Often claimed as a worst-case scenario, a container breakout vulnerability has been discovered in RunC, the universal container runtime used by Docker, Kubernetes and other containerization systems. Further research has discovered that a similar version of the same vulnerability affects the LXC and Apache Mesos packages. Identified as CVE-2019-5736, this vulnerability grants root access to host systems running all of the most popular containerization technologies. A container breakout occurs when a malicious Docker image or container exploits a vulnerability in order to achieve a level of access on the host system. While extremely rare, it has been years since a container breakout vulnerability has been disclosed in a core component of Docker – that streak has now ended. This vulnerability allows a container to overwrite the RunC binary and gain root level code execution access with minimal user interaction. This vulnerability can be exploited in the following ways:
- Creating a new container based on a malicious attacker controlled image
- Attaching to an existing container which an attacker had previous write access to
Since a large portion of containers are based on images created by third-parties, it is vital to patch systems immediately as most users will have exposure to images and containers created by unknown parties. Patches are already available in the upstream RunC project, and are being distributed by all major operating system vendors All major cloud providers have some vulnerability to this attack, with varying degrees of exposure depending on the use of hosted services and cloud native operating systems.
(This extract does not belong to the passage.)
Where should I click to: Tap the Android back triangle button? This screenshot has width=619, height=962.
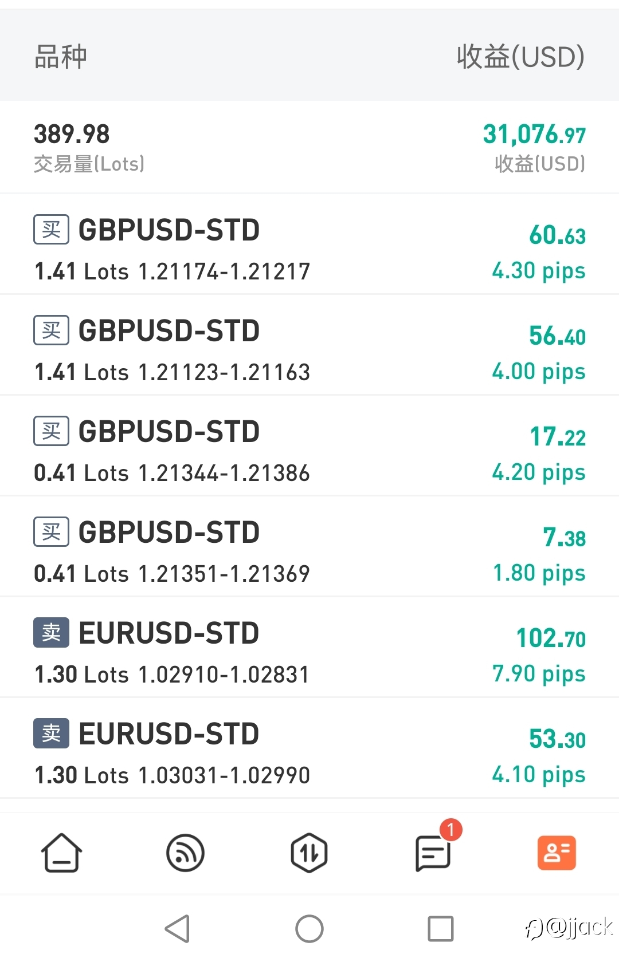178,928
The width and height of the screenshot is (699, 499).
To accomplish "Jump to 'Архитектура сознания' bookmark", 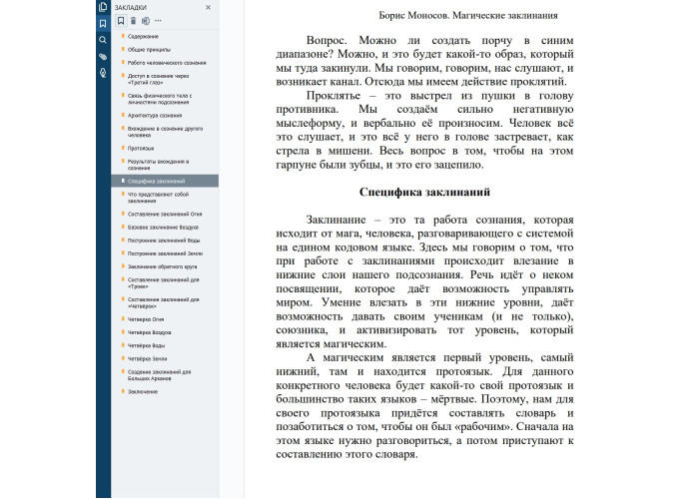I will (155, 115).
For instance, AWS advises users to launch new Elastic Container Service instances from the latest AMI and upgrade Fargate services. Google notes that Ubuntu-based Kubernetes nodes are affected while nodes running COS are not. As many different products are affected, check with your operating system vendors and cloud providers to ensure you are up-to-date with all security patches. Along with patching, this vulnerability can be mitigated by correct use of user namespaces, where the root user within the container is not mapped to the root user on the host system. This mitigation along with additional container-based security practices should be used to protect against not container breakouts such as CVE-2019-5736, but also other container based attacks.